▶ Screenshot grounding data
* * * * * * *

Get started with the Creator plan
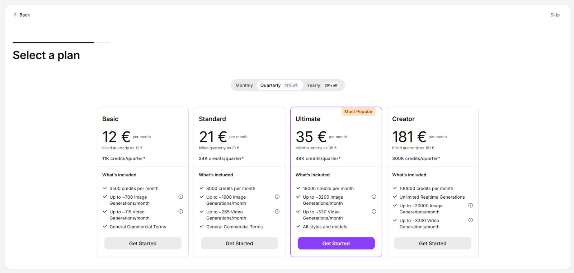Viewport: 574px width, 273px height. pyautogui.click(x=433, y=243)
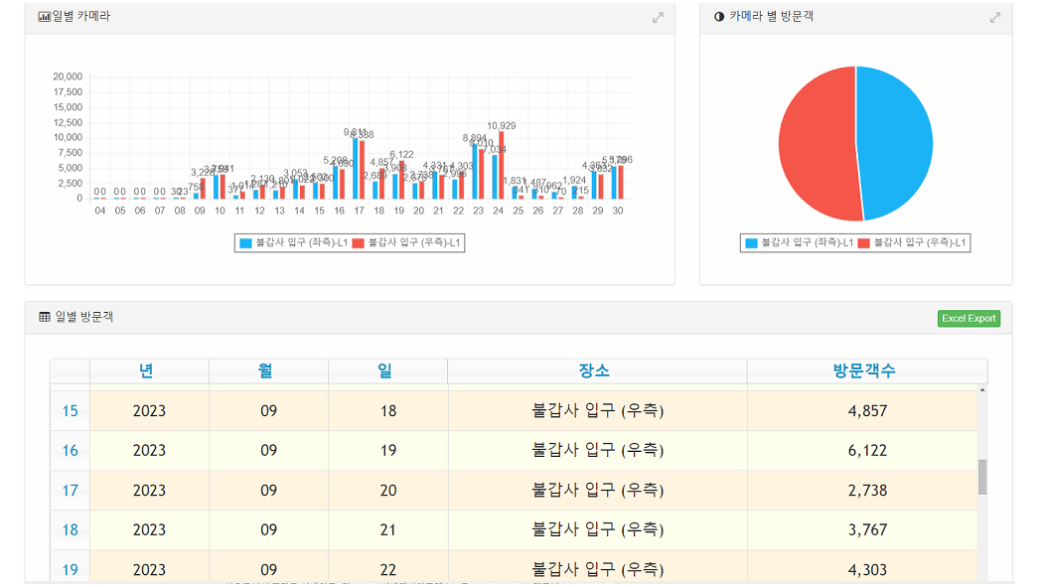The image size is (1043, 587).
Task: Hide 불갑사 입구 (우측)-L1 in pie chart legend
Action: tap(912, 243)
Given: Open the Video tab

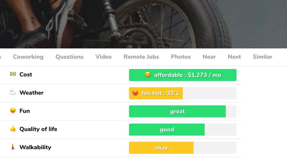Looking at the screenshot, I should tap(103, 57).
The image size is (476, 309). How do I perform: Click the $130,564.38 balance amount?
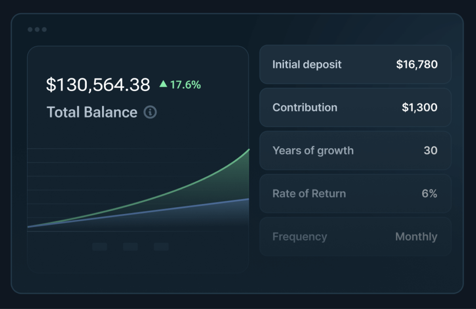(98, 85)
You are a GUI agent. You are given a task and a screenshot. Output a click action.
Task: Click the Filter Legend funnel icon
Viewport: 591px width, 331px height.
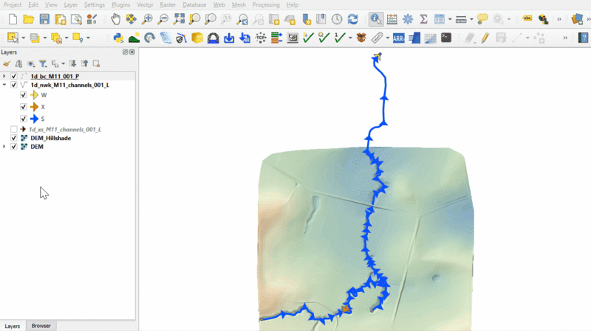43,63
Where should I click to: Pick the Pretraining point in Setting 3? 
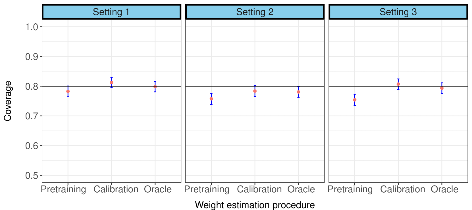pos(355,100)
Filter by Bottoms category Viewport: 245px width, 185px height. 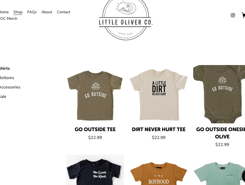click(x=7, y=78)
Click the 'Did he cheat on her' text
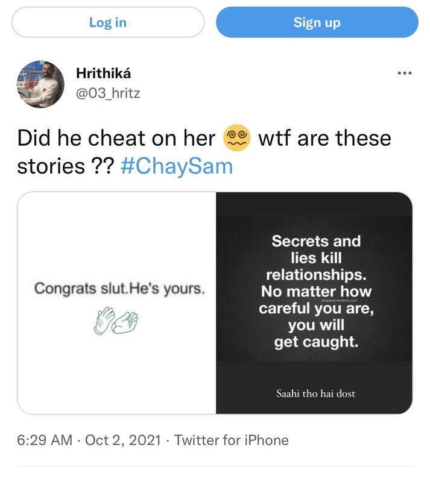Screen dimensions: 430x482 pos(116,139)
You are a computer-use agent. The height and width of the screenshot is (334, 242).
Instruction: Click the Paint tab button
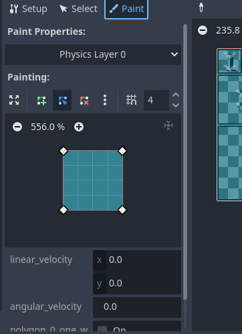126,9
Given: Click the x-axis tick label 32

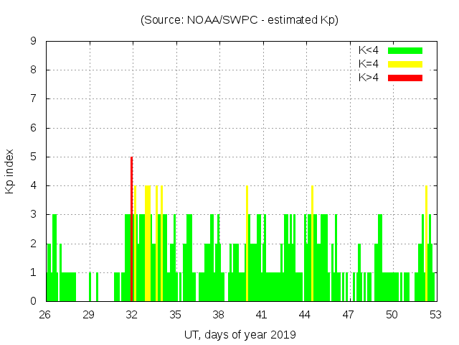Looking at the screenshot, I should click(x=132, y=315).
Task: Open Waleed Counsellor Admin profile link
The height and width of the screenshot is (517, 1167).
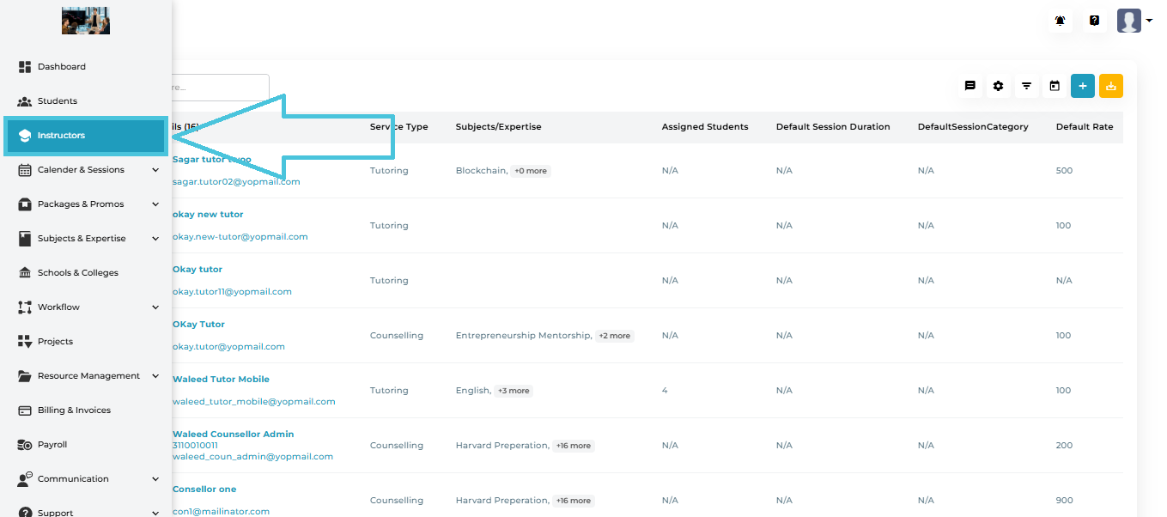Action: pyautogui.click(x=233, y=435)
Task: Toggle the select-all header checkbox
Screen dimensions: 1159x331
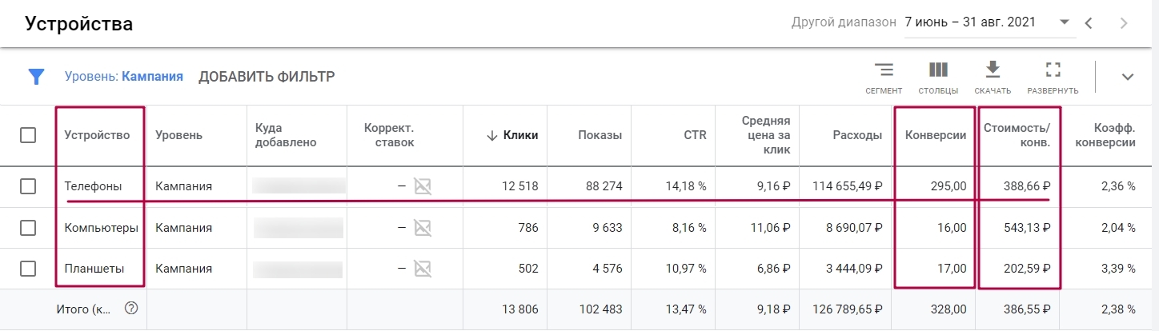Action: pos(28,135)
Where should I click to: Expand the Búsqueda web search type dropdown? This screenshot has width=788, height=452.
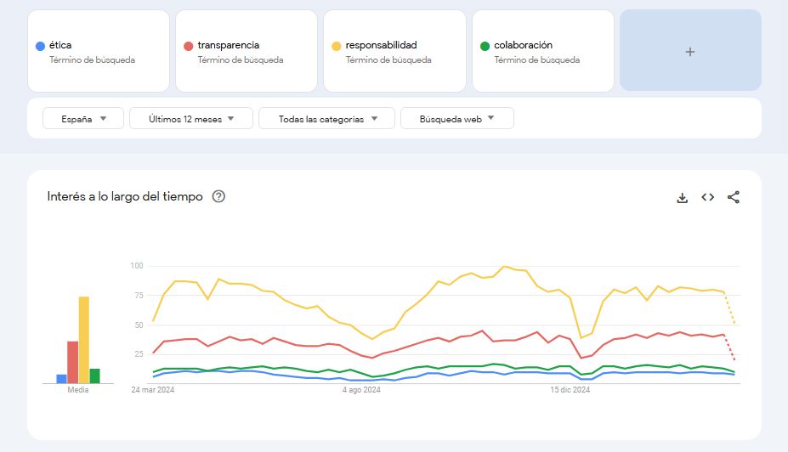(456, 119)
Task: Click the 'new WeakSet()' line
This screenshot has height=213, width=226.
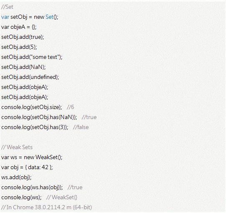Action: [x=32, y=157]
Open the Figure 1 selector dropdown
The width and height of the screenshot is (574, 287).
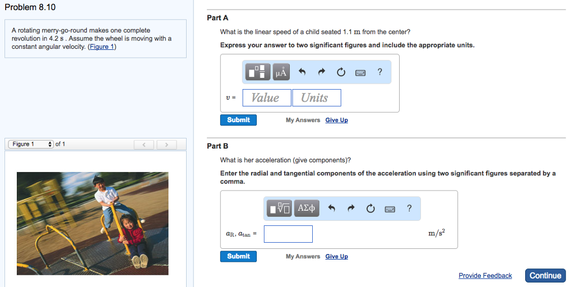31,144
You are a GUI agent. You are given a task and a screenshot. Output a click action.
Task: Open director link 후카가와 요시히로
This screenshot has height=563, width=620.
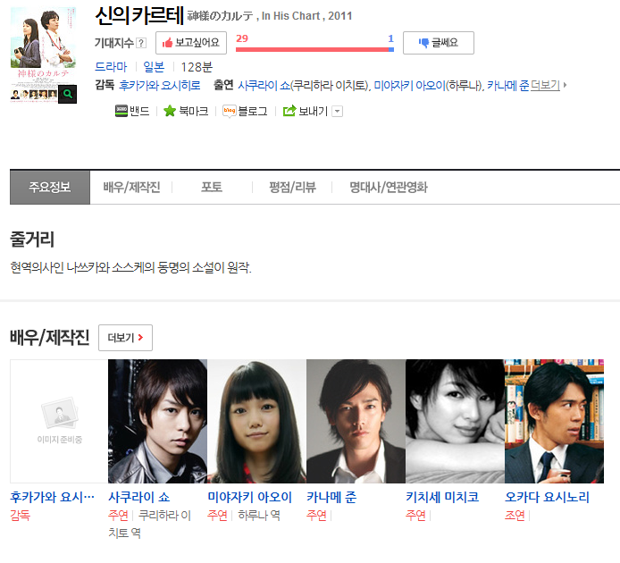coord(160,85)
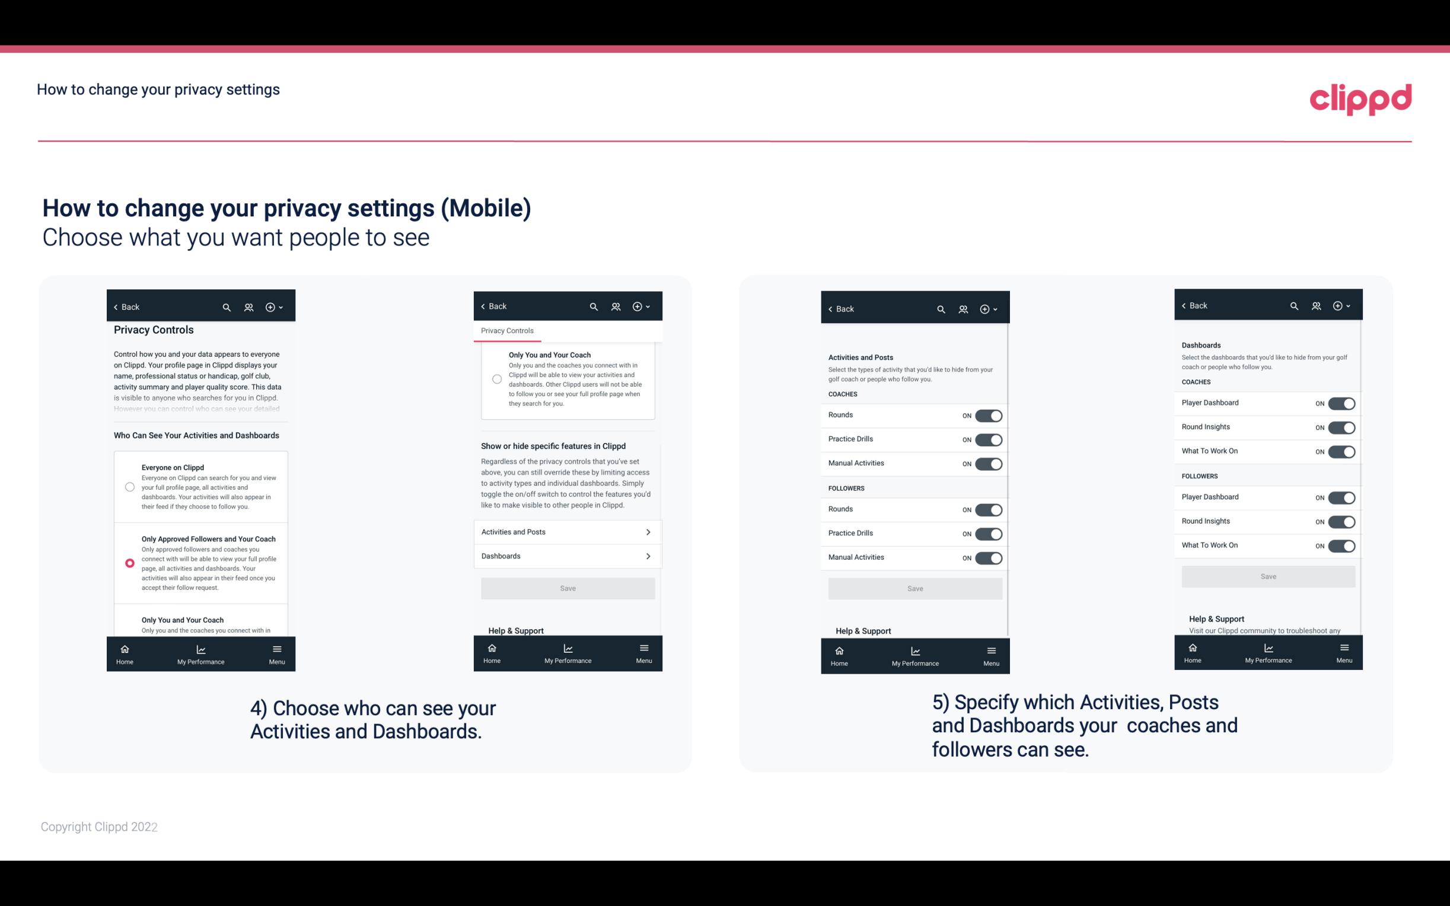1450x906 pixels.
Task: Click the Privacy Controls tab label
Action: pyautogui.click(x=507, y=331)
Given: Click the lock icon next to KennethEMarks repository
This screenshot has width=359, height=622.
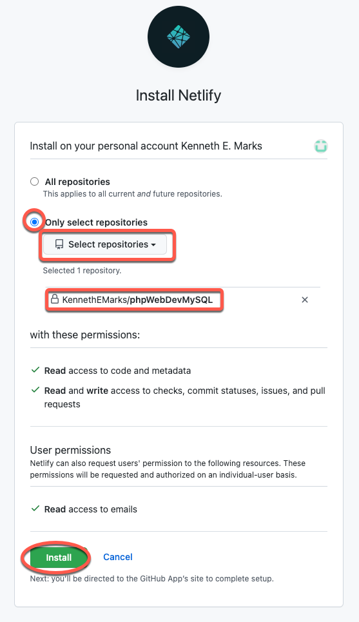Looking at the screenshot, I should tap(55, 298).
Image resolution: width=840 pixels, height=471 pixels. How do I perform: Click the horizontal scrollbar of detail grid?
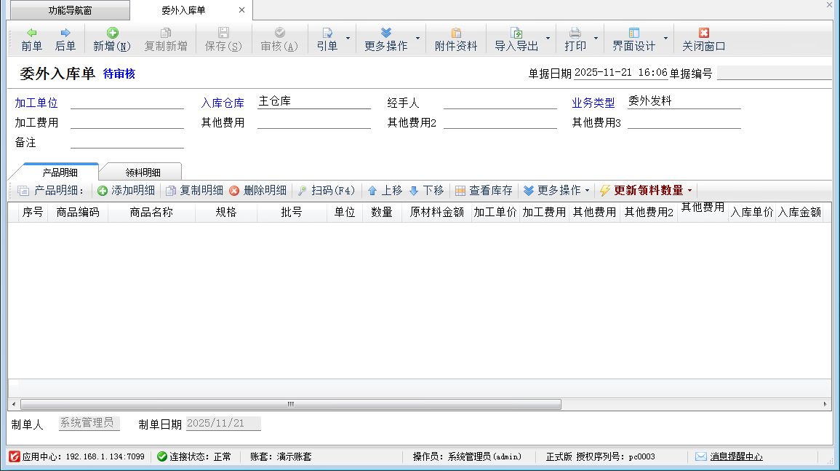(291, 404)
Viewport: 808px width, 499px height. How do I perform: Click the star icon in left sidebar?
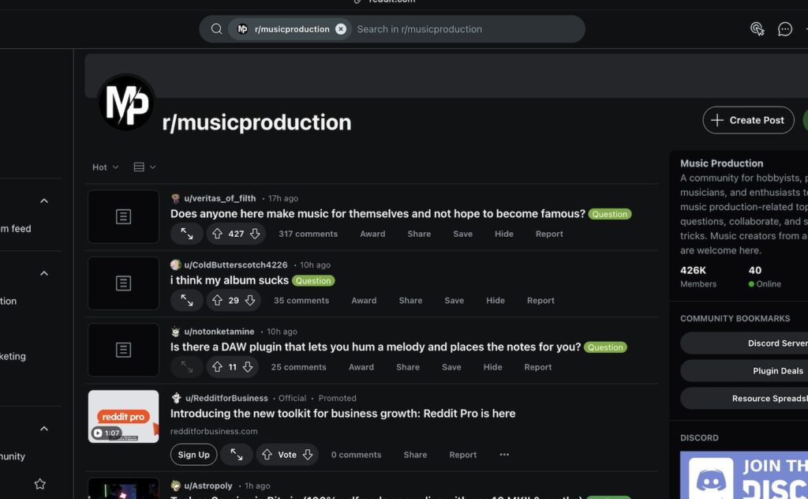coord(40,484)
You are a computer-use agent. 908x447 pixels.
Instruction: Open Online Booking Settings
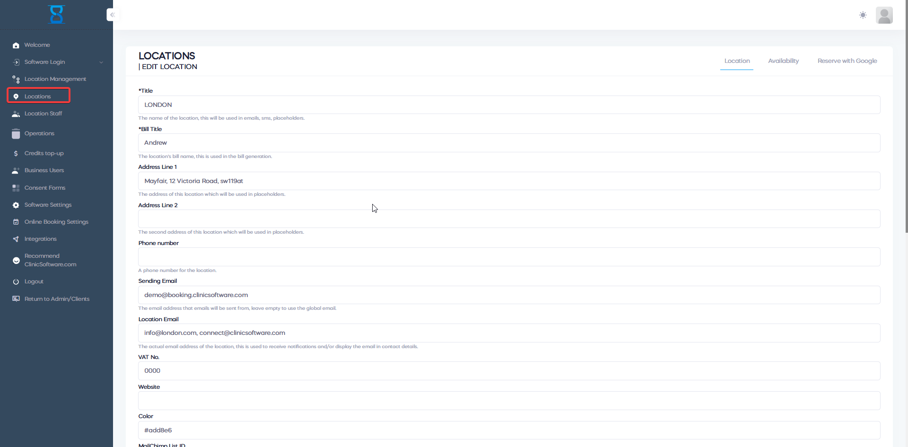pos(56,222)
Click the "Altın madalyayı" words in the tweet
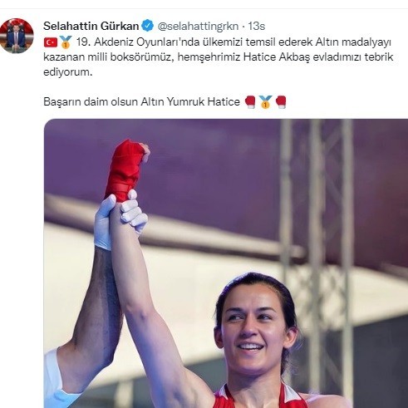Screen dimensions: 408x408 click(352, 42)
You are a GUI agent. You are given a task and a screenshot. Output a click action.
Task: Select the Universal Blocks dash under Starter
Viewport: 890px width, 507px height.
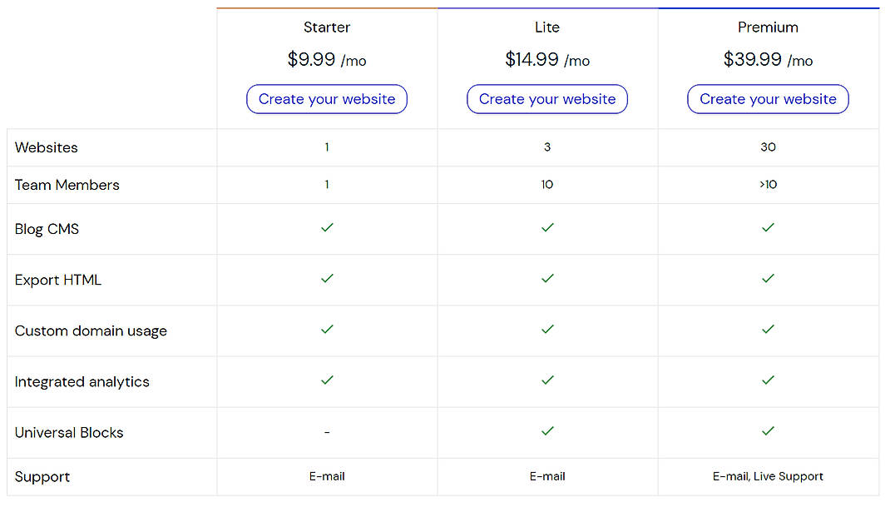click(327, 432)
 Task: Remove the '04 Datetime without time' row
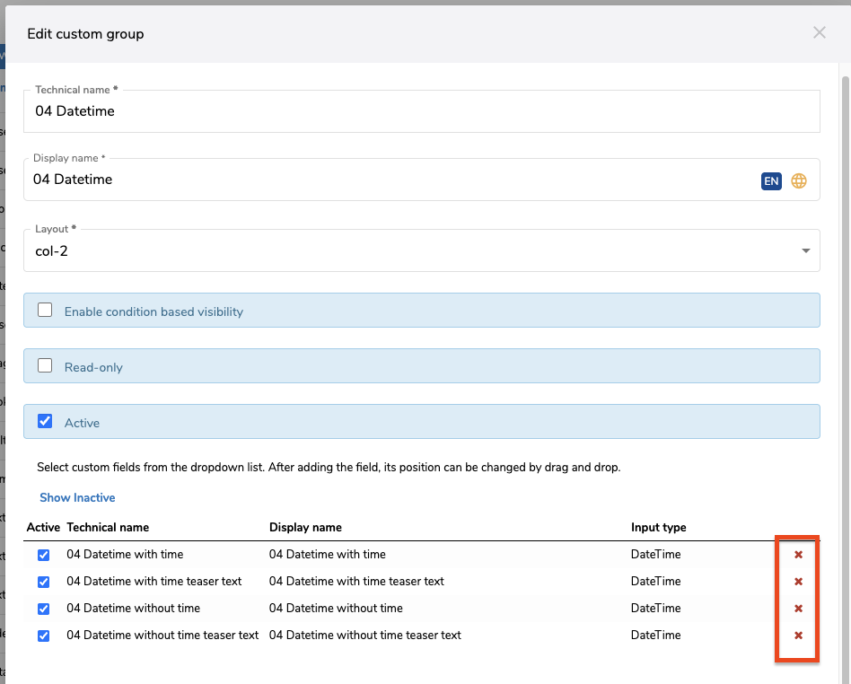click(798, 609)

* * * * * * *

▶ Required action
When you reach the line containing "in the tweet" in the entries above, please retype it and each line after it through the last one, exactly, without the pictures.

▶ Solution to this exercise
Click the "Altın madalyayı" words in the tweet
Screen dimensions: 408x408 click(352, 42)
You are a GUI agent. You are given a task and a screenshot. Output a click action.
Task: Select the Universal Blocks dash under Starter
Viewport: 890px width, 507px height.
click(327, 432)
 Task: Remove the '04 Datetime without time' row
click(798, 609)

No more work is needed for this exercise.